Além de escrever mal e sem a fluência indispensável da lógica, o jornalista nada entende de justiça. Observem a ausência de conteúdo, no primeiro parágrafo acima citado: “Ninguém, naturalmente, pode ser condenado por antecipação: mas o pai e a madrasta de Isabella, denunciados como réus, não vão ser condenados por antecipação.
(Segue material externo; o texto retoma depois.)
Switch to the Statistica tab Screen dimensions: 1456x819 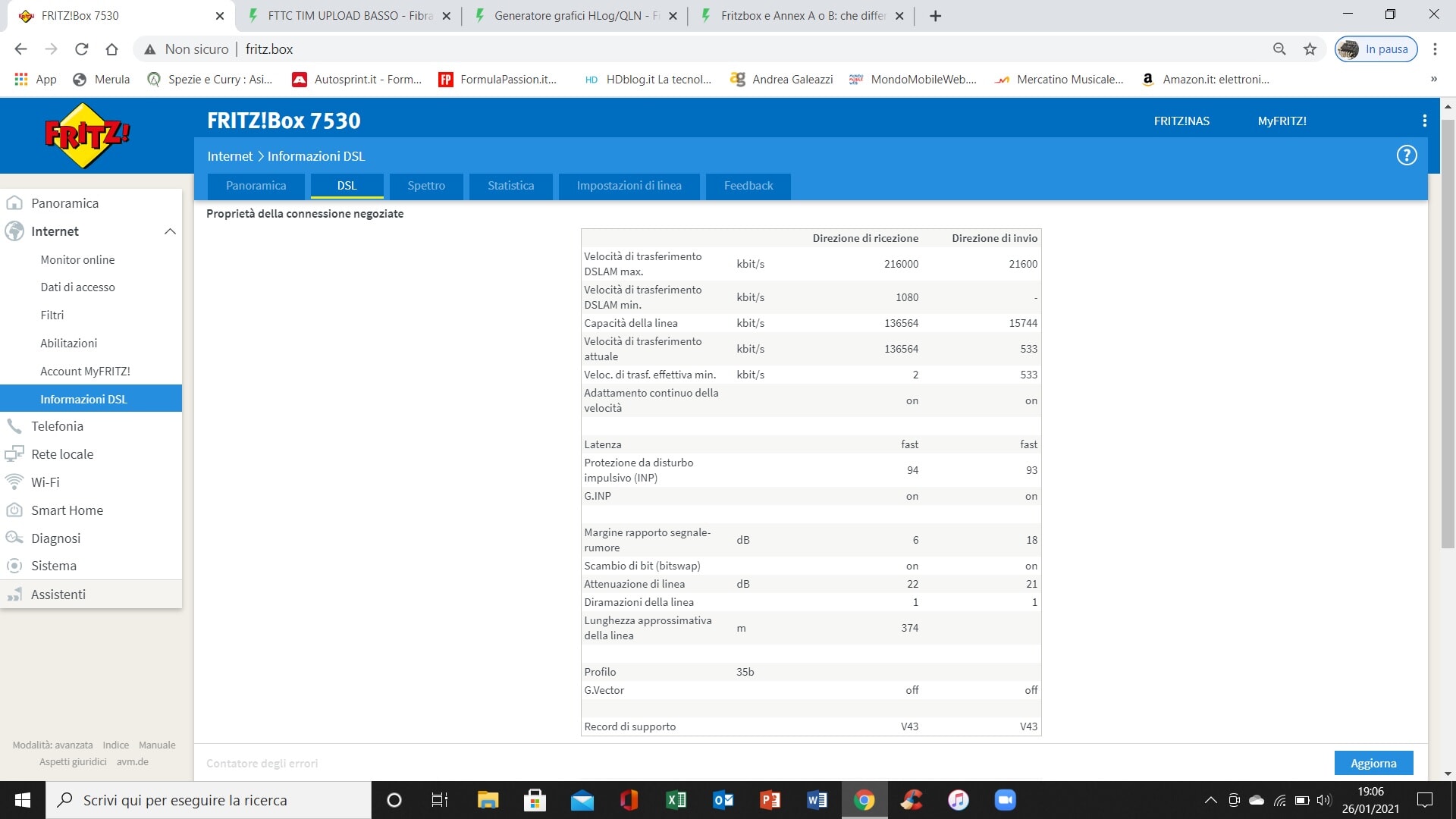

São duas orações ligadas pela conjunção “mas”. Ao que parece, o jornalista ignora que essa conjunção é adversativa, apresenta a idéia básica de oposição, de contraste. A conjunção “mas”, ligando orações com o mesmo sentido, anula-as, esvazia-lhes o conteúdo. A menos que, inconscientemente, o jornalista quisesse suprimir o “não” da segunda oração, que ficaria, então, assim: “mas o pai e a madrasta de Isabella, denunciados como réus, vão ser condenados por antecipação”. Aí o “mas” estaria empregado corretamente, do ponto de vista gramatical, naturalmente.
Seguem-se outras bobagens, como se a sua palavra fosse garantia da lisura do processo e a salvaguarda do direito de defesa. E maior bobagem ele diz, quando invoca a “Justiça de São Paulo”. Ora, não sabe ele que os acusados serão julgados pelo circo chamado Tribunal do Júri? Não sabe ele que os jurados são pessoas sem vínculos com a ciência do direito e que, por isso mesmo, estarão mais submetidas aos arroubos de oratória, ao espetáculo teatral do júri, do que à armação do silogismo cientifico que desemboca na conclusão justa? Ora, vá contar lorotas para outros. Os jurados, sejam eles quais forem, já estão devidamente industriados pelo sensacionalismo da mídia. Os jurados, como todo o povo brasileiro, de olho vidrado na televisão e incapaz de formar um raciocínio independente da mídia, já condenaram antecipadamente o casal. Tal como o jornalista que, contrariando ao que ele próprio pretendia afirmar, escreve: “A verdadeira dificuldade para o casal Nardoni não está na violação de seu direitos. Está, isso sim, no fato de que não surgiu até agora, após quarenta dias de investigação, feita com todos os recursos da polícia e sob o intenso holofote da imprensa, o mais remoto indício de que o crime possa ter sido praticado por alguma outra pessoa.”
É lamentável que as pessoas, para aparecer, e a imprensa, para lucrar, tenham que subir sobre o cadáver de uma infeliz criança.